INSTRUCTION 1:
Answer these questions from the passage on Darfur:
(a) In which place was a Government helicopter with the inscription "AMIS" spotted on 31 January?
(b) What happened to a UN helicopter on February 7, 2006?
(c) Which organization was expelled, and which camp was it leading?
INSTRUCTION 2:
Decide whether each statement agrees with the passage on Darfur. Answer yes or no, and quote the words of the passage that settle it.
(a) The NIF allowed a UN Department of Peacekeeping Operations assessment mission into Darfur.
(b) Jan Egeland, head of UN humanitarian operations, was denied access.
(c) Lam Akol is described as resisting the NIF.

SELECTION:
::::

It is important to bear in mind here that in its Darfur policy, the National Islamic Front regime has fully marginalized the southern Sudan People's Liberation Movement, nominally part of the 'Government of National Unity.' SPLM 'foreign minister' Lam Akol has proved a willing tool of the NIF genocidaires, and the Movement has yet to find its voice on Darfur in any significant fashion. At the same time, the NIF feels no significant pressure from the international community: the threats of 'NATO stewardship' are patently hollow; the NIF has denied, without consequence, access to Darfur for a UN Department of Peacekeeping Operations assessment mission (Washington Post, April 10, 2006; Agence France Presse, April 17, 2006); and in his most recent report on Darfur (April 5, 2006), Secretary-General Kofi Annan again reports on Khartoum's continued disguising of its military aircraft as belonging to the African Union:

'On 31 January, a Government [of Sudan] helicopter was spotted in Tine, North Darfur, with the inscription 'AMIS' [African Union Mission in Sudan] on it; and a similar sighting was reported the same day in Zalingei, West Darfur.' (Monthly report of the Secretary-General on Darfur,' April 5, 2006, paragraph 7)

This follows numerous previous reports, by both the UN and the AU, of Khartoum's deliberately disguising the military identity of its aircraft and combat ground vehicles. The results will likely soon be tragic, and bring additional security pressure on humanitarian operations. Annan also reports in the same paragraph that, 'on February 7 [2006], shots were fired at a UN helicopter in the Jebel Marra area of West Darfur' (paragraph 7).

Certainly Khartoum is feeling no meaningful pressure to relent in its escalating war on humanitarian operations in Darfur. Notable recent events have included the denial of access to Jan Egeland, head of UN humanitarian operations, and the expulsion of the distinguished Norwegian Refugee Council, the lead organization at the giant Kalma camp outside Nyala, South Darfur (see analysis by this writer at

The collective effects of these concerted efforts to block, harass, and threaten humanitarian relief in Darfur are analyzed further below, even as they have been chronicled by various UN and nongovernmental humanitarian organizations for almost three years.

::::

GIVEN DATA:
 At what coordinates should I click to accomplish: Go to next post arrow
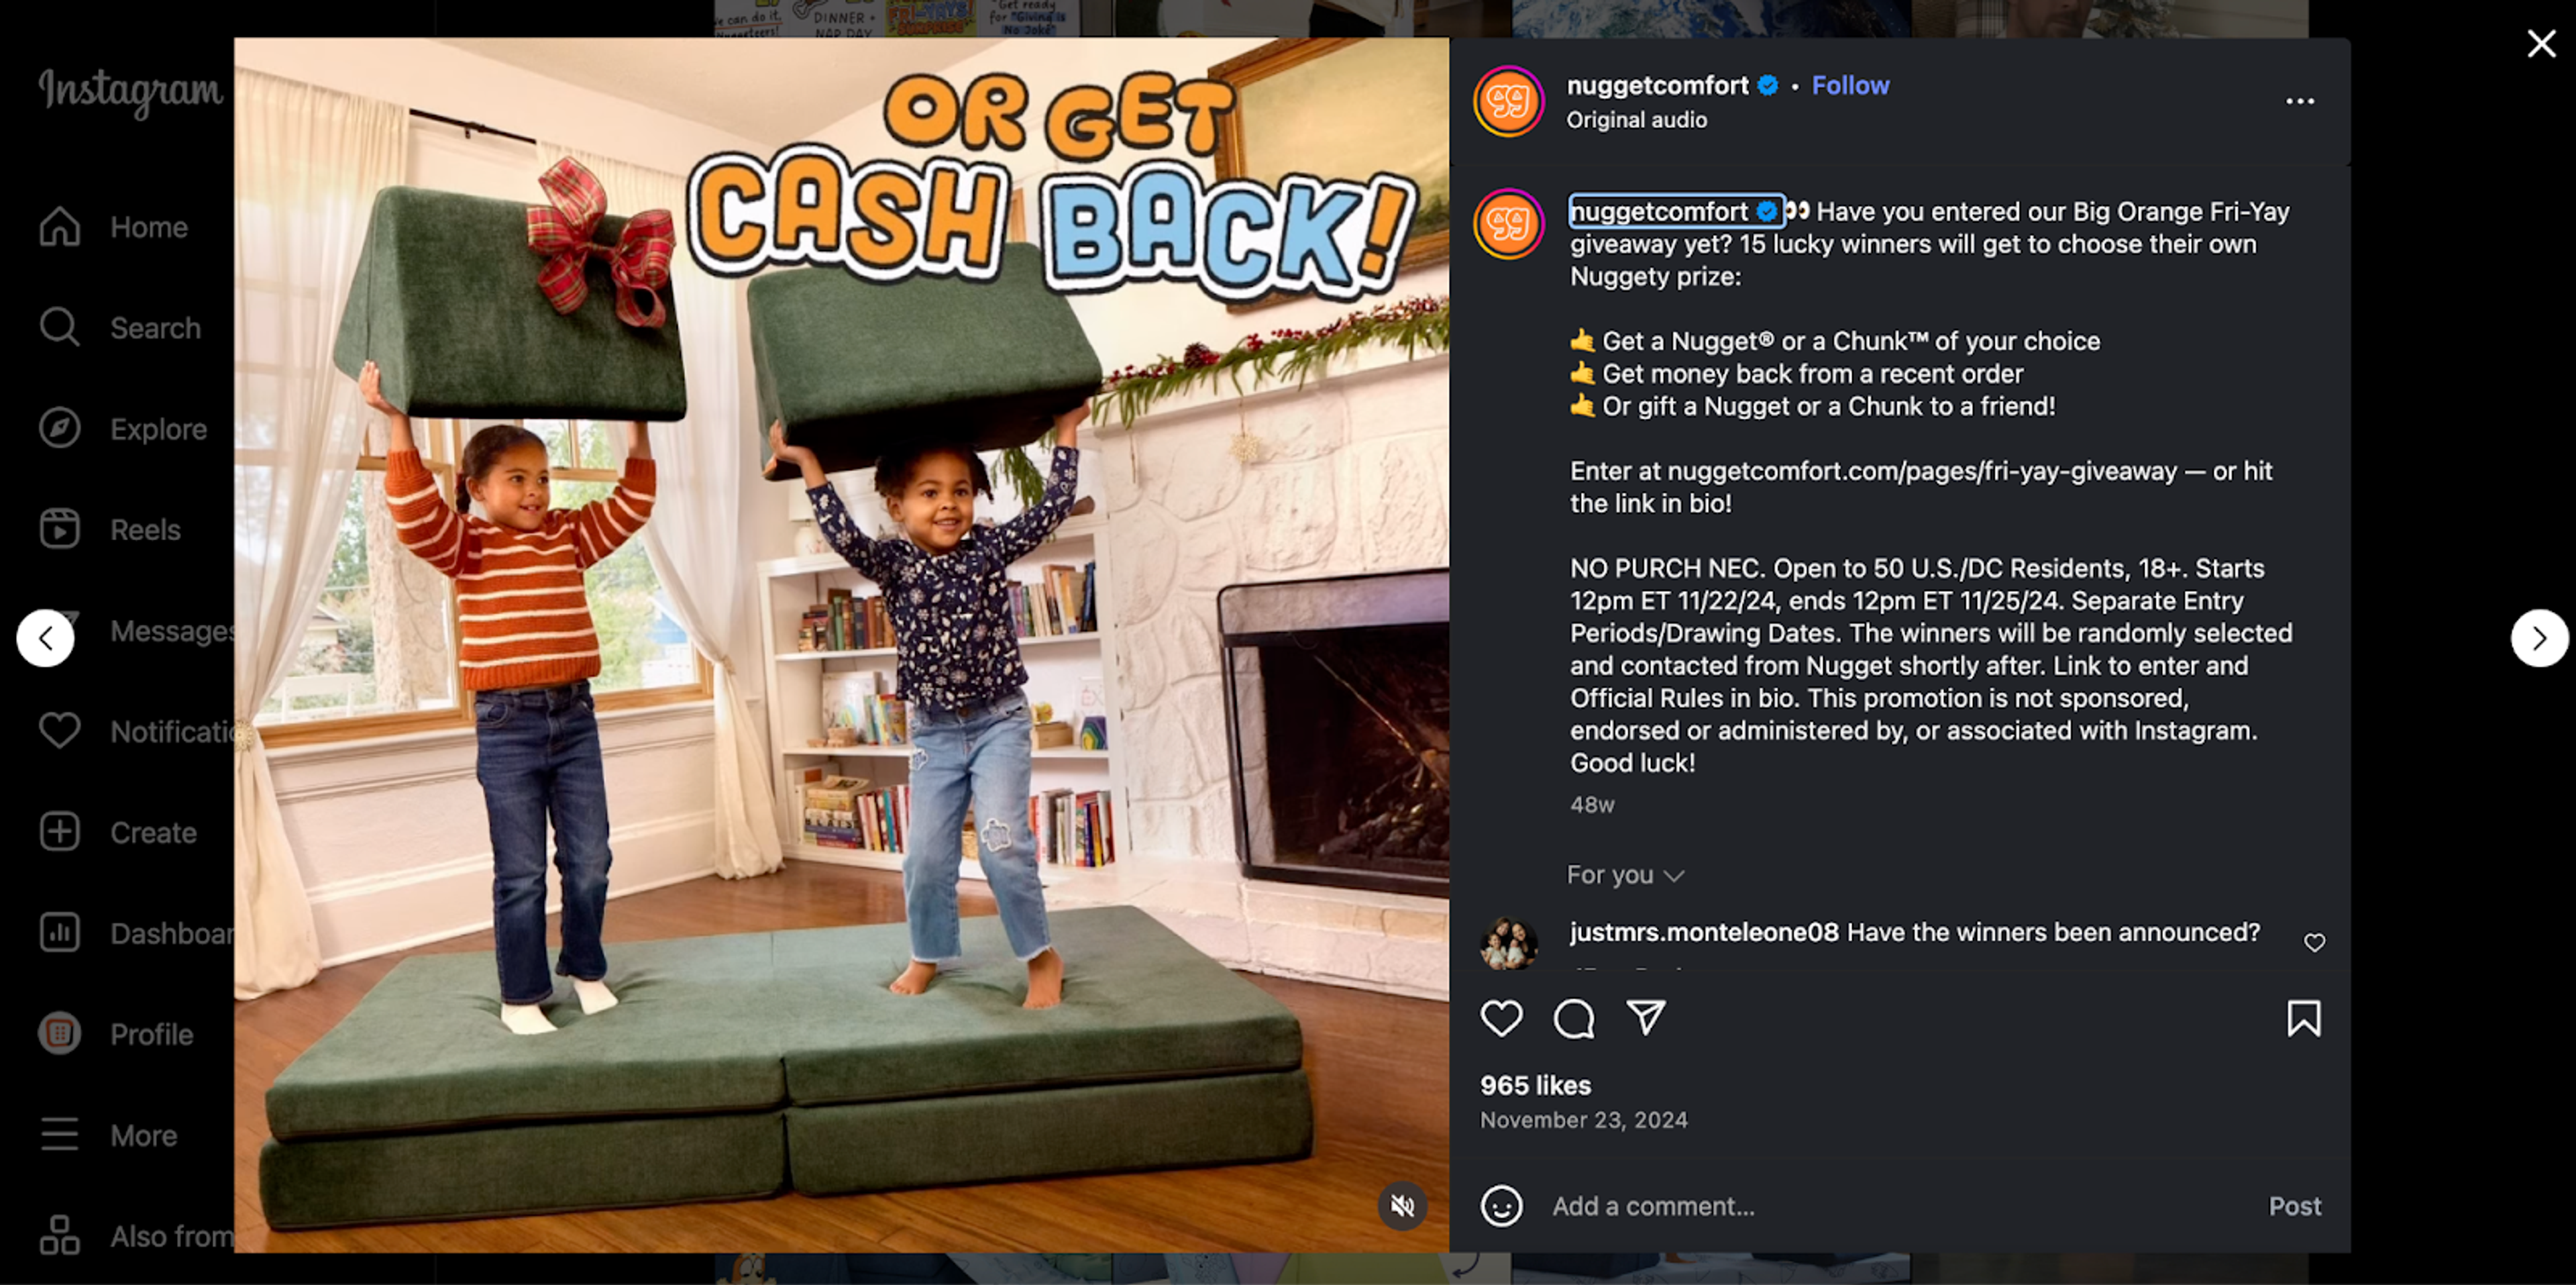2539,638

::::

WORKED ANSWER 1:
(a) Tine, North Darfur.
(b) Shots were fired at it in the Jebel Marra area of West Darfur.
(c) The Norwegian Refugee Council was expelled. It was the lead organization at the Kalma camp outside Nyala, South Darfur.

WORKED ANSWER 2:
(a) No: "the NIF has denied, without consequence, access to Darfur for a UN Department of Peacekeeping Operations assessment mission"
(b) Yes: "the denial of access to Jan Egeland, head of UN humanitarian operations"
(c) No: "has proved a willing tool of the NIF genocidaires"